Items from a dataset:
_ _ _ _

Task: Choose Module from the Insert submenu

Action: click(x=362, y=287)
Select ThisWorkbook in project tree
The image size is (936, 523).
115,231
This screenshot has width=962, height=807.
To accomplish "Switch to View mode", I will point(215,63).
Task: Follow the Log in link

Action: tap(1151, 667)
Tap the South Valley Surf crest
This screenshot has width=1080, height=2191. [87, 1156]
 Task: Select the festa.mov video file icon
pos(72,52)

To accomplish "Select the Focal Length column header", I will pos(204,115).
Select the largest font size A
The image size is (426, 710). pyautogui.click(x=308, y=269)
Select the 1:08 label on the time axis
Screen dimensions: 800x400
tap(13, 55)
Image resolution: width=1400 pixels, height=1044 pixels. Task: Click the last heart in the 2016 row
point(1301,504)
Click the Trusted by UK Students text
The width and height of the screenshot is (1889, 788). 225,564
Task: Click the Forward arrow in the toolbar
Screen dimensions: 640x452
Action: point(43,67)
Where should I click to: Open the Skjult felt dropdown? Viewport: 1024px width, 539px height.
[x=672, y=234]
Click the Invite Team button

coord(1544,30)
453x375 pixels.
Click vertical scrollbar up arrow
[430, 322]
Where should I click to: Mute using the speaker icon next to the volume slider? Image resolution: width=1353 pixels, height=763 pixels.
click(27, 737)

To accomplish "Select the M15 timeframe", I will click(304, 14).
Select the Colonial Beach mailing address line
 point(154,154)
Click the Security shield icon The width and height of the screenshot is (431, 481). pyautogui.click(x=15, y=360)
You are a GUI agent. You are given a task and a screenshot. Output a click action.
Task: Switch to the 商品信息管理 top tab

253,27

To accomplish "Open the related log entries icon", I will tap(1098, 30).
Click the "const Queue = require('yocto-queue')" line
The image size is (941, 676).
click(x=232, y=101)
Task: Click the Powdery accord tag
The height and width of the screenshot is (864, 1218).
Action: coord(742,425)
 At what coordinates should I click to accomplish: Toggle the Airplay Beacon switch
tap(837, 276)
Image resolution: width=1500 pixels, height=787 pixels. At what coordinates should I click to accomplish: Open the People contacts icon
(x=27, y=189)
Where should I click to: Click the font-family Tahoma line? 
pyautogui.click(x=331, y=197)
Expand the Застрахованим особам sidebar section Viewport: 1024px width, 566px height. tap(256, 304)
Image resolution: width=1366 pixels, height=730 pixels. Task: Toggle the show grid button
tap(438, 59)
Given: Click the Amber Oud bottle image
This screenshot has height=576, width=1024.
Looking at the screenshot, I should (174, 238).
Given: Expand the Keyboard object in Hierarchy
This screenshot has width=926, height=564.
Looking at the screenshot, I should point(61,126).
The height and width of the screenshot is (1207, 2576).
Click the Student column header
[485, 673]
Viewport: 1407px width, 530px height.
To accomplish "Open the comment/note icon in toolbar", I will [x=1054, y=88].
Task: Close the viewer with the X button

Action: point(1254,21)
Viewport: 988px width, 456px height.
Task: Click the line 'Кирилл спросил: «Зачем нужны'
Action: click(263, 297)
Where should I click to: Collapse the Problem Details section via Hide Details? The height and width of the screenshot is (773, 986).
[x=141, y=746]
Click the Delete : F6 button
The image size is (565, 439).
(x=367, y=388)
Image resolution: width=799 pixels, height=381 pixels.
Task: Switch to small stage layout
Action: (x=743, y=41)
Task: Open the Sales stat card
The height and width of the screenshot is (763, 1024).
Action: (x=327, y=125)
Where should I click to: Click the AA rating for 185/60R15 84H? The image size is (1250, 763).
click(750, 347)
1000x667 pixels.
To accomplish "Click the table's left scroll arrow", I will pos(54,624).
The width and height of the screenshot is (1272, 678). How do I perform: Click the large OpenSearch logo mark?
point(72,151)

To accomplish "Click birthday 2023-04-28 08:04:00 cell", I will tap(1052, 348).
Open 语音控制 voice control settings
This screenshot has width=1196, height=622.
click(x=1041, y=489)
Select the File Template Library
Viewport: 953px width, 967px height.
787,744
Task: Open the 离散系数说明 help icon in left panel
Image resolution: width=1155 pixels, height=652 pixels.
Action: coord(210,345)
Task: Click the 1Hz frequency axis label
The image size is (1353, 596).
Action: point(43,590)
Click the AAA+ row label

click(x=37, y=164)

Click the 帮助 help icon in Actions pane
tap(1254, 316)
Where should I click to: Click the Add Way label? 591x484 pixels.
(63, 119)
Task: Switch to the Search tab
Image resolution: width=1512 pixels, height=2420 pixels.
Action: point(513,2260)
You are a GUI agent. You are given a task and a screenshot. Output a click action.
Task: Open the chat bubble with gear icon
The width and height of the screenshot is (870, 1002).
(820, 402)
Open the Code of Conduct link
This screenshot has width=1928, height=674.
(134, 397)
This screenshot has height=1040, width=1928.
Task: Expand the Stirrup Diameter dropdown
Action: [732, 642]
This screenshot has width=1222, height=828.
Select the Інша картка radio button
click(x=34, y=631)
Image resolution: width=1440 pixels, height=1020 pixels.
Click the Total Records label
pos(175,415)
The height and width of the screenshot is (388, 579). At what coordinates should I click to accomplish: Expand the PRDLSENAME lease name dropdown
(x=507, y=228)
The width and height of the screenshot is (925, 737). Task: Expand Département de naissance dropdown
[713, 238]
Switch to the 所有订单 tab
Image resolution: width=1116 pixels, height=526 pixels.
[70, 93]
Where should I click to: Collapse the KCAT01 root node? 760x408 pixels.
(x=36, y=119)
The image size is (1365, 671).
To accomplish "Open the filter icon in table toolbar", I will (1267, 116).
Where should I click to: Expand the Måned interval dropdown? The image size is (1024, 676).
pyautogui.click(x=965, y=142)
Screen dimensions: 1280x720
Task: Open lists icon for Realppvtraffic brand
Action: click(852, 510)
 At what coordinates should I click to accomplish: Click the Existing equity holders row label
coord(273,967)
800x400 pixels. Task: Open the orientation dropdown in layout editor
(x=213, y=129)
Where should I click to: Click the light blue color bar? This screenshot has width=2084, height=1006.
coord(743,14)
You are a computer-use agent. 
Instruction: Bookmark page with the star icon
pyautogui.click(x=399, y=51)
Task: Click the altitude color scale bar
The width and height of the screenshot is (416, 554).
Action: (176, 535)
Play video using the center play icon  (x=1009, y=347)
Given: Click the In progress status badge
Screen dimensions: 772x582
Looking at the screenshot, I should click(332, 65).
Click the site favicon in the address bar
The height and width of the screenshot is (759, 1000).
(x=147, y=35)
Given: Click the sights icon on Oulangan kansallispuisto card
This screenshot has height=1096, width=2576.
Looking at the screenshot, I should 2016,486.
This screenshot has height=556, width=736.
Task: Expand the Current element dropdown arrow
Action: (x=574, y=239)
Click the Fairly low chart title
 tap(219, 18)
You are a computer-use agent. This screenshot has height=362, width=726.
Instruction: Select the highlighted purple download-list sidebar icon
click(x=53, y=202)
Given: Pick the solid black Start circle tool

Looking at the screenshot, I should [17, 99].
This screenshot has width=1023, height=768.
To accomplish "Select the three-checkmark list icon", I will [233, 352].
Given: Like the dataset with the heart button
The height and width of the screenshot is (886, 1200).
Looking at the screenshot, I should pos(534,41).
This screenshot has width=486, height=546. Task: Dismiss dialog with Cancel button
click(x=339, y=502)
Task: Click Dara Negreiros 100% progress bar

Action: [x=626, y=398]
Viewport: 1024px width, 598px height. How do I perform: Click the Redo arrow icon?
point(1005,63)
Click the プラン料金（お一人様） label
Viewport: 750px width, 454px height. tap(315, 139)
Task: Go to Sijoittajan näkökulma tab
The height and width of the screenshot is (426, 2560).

_ _ _ _

* **How to complete this task**
Repeat every entry exactly, please.

* **Answer area**
Task: Choose Module from the Insert submenu

Action: click(x=362, y=287)
Select ThisWorkbook in project tree
The image size is (936, 523).
115,231
This screenshot has width=962, height=807.
To accomplish "Switch to View mode", I will point(215,63).
Task: Follow the Log in link

Action: tap(1151, 667)
Tap the South Valley Surf crest
This screenshot has width=1080, height=2191. [87, 1156]
 Task: Select the festa.mov video file icon
pos(72,52)

To accomplish "Select the Focal Length column header", I will pos(204,115).
Select the largest font size A
The image size is (426, 710). pyautogui.click(x=308, y=269)
Select the 1:08 label on the time axis
Screen dimensions: 800x400
tap(13, 55)
Image resolution: width=1400 pixels, height=1044 pixels. Task: Click the last heart in the 2016 row
point(1301,504)
Click the Trusted by UK Students text
The width and height of the screenshot is (1889, 788). 225,564
Task: Click the Forward arrow in the toolbar
Screen dimensions: 640x452
Action: point(43,67)
Where should I click to: Open the Skjult felt dropdown? Viewport: 1024px width, 539px height.
[x=672, y=234]
Click the Invite Team button

coord(1544,30)
453x375 pixels.
Click vertical scrollbar up arrow
[430, 322]
Where should I click to: Mute using the speaker icon next to the volume slider? Image resolution: width=1353 pixels, height=763 pixels.
click(27, 737)

To accomplish "Select the M15 timeframe", I will click(304, 14).
Select the Colonial Beach mailing address line
 point(154,154)
Click the Security shield icon The width and height of the screenshot is (431, 481). pyautogui.click(x=15, y=360)
You are a GUI agent. You are given a task and a screenshot. Output a click action.
Task: Switch to the 商品信息管理 top tab

253,27

To accomplish "Open the related log entries icon", I will tap(1098, 30).
Click the "const Queue = require('yocto-queue')" line
The image size is (941, 676).
click(x=232, y=101)
Task: Click the Powdery accord tag
The height and width of the screenshot is (864, 1218).
Action: coord(742,425)
 At what coordinates should I click to accomplish: Toggle the Airplay Beacon switch
tap(837, 276)
Image resolution: width=1500 pixels, height=787 pixels. At what coordinates should I click to accomplish: Open the People contacts icon
(x=27, y=189)
Where should I click to: Click the font-family Tahoma line? 
pyautogui.click(x=331, y=197)
Expand the Застрахованим особам sidebar section Viewport: 1024px width, 566px height. tap(256, 304)
Image resolution: width=1366 pixels, height=730 pixels. Task: Toggle the show grid button
tap(438, 59)
Given: Click the Amber Oud bottle image
This screenshot has height=576, width=1024.
Looking at the screenshot, I should (174, 238).
Given: Expand the Keyboard object in Hierarchy
This screenshot has width=926, height=564.
Looking at the screenshot, I should point(61,126).
The height and width of the screenshot is (1207, 2576).
Click the Student column header
[485, 673]
Viewport: 1407px width, 530px height.
To accomplish "Open the comment/note icon in toolbar", I will [x=1054, y=88].
Task: Close the viewer with the X button

Action: point(1254,21)
Viewport: 988px width, 456px height.
Task: Click the line 'Кирилл спросил: «Зачем нужны'
Action: click(263, 297)
Where should I click to: Collapse the Problem Details section via Hide Details? The height and width of the screenshot is (773, 986).
[x=141, y=746]
Click the Delete : F6 button
The image size is (565, 439).
(x=367, y=388)
Image resolution: width=799 pixels, height=381 pixels.
Task: Switch to small stage layout
Action: (x=743, y=41)
Task: Open the Sales stat card
The height and width of the screenshot is (763, 1024).
Action: (x=327, y=125)
Where should I click to: Click the AA rating for 185/60R15 84H? The image size is (1250, 763).
click(750, 347)
1000x667 pixels.
To accomplish "Click the table's left scroll arrow", I will pos(54,624).
The width and height of the screenshot is (1272, 678). How do I perform: Click the large OpenSearch logo mark?
point(72,151)

To accomplish "Click birthday 2023-04-28 08:04:00 cell", I will tap(1052, 348).
Open 语音控制 voice control settings
This screenshot has width=1196, height=622.
click(x=1041, y=489)
Select the File Template Library
Viewport: 953px width, 967px height.
787,744
Task: Open the 离散系数说明 help icon in left panel
Image resolution: width=1155 pixels, height=652 pixels.
Action: coord(210,345)
Task: Click the 1Hz frequency axis label
The image size is (1353, 596).
Action: point(43,590)
Click the AAA+ row label

click(x=37, y=164)

Click the 帮助 help icon in Actions pane
tap(1254, 316)
Where should I click to: Click the Add Way label? 591x484 pixels.
(63, 119)
Task: Switch to the Search tab
Image resolution: width=1512 pixels, height=2420 pixels.
Action: point(513,2260)
You are a GUI agent. You are given a task and a screenshot. Output a click action.
Task: Open the chat bubble with gear icon
The width and height of the screenshot is (870, 1002).
(820, 402)
Open the Code of Conduct link
This screenshot has width=1928, height=674.
(134, 397)
This screenshot has height=1040, width=1928.
Task: Expand the Stirrup Diameter dropdown
Action: [732, 642]
This screenshot has width=1222, height=828.
Select the Інша картка radio button
click(x=34, y=631)
Image resolution: width=1440 pixels, height=1020 pixels.
Click the Total Records label
pos(175,415)
The height and width of the screenshot is (388, 579). At what coordinates should I click to accomplish: Expand the PRDLSENAME lease name dropdown
(x=507, y=228)
The width and height of the screenshot is (925, 737). Task: Expand Département de naissance dropdown
[713, 238]
Switch to the 所有订单 tab
Image resolution: width=1116 pixels, height=526 pixels.
[70, 93]
Where should I click to: Collapse the KCAT01 root node? 760x408 pixels.
(x=36, y=119)
The image size is (1365, 671).
To accomplish "Open the filter icon in table toolbar", I will (1267, 116).
Where should I click to: Expand the Måned interval dropdown? The image size is (1024, 676).
pyautogui.click(x=965, y=142)
Screen dimensions: 1280x720
Task: Open lists icon for Realppvtraffic brand
Action: click(852, 510)
 At what coordinates should I click to accomplish: Click the Existing equity holders row label
coord(273,967)
800x400 pixels. Task: Open the orientation dropdown in layout editor
(x=213, y=129)
Where should I click to: Click the light blue color bar? This screenshot has width=2084, height=1006.
coord(743,14)
You are a computer-use agent. 
Instruction: Bookmark page with the star icon
pyautogui.click(x=399, y=51)
Task: Click the altitude color scale bar
The width and height of the screenshot is (416, 554).
Action: (176, 535)
Play video using the center play icon  (x=1009, y=347)
Given: Click the In progress status badge
Screen dimensions: 772x582
Looking at the screenshot, I should click(332, 65).
Click the site favicon in the address bar
The height and width of the screenshot is (759, 1000).
(x=147, y=35)
Given: Click the sights icon on Oulangan kansallispuisto card
This screenshot has height=1096, width=2576.
Looking at the screenshot, I should 2016,486.
This screenshot has height=556, width=736.
Task: Expand the Current element dropdown arrow
Action: (x=574, y=239)
Click the Fairly low chart title
 tap(219, 18)
You are a computer-use agent. This screenshot has height=362, width=726.
Instruction: Select the highlighted purple download-list sidebar icon
click(x=53, y=202)
Given: Pick the solid black Start circle tool

Looking at the screenshot, I should [17, 99].
This screenshot has width=1023, height=768.
To accomplish "Select the three-checkmark list icon", I will [233, 352].
Given: Like the dataset with the heart button
The height and width of the screenshot is (886, 1200).
Looking at the screenshot, I should pos(534,41).
This screenshot has width=486, height=546. Task: Dismiss dialog with Cancel button
click(x=339, y=502)
Task: Click Dara Negreiros 100% progress bar

Action: [x=626, y=398]
Viewport: 1024px width, 598px height. How do I perform: Click the Redo arrow icon?
point(1005,63)
Click the プラン料金（お一人様） label
Viewport: 750px width, 454px height. tap(315, 139)
Task: Go to Sijoittajan näkökulma tab
The height and width of the screenshot is (426, 2560).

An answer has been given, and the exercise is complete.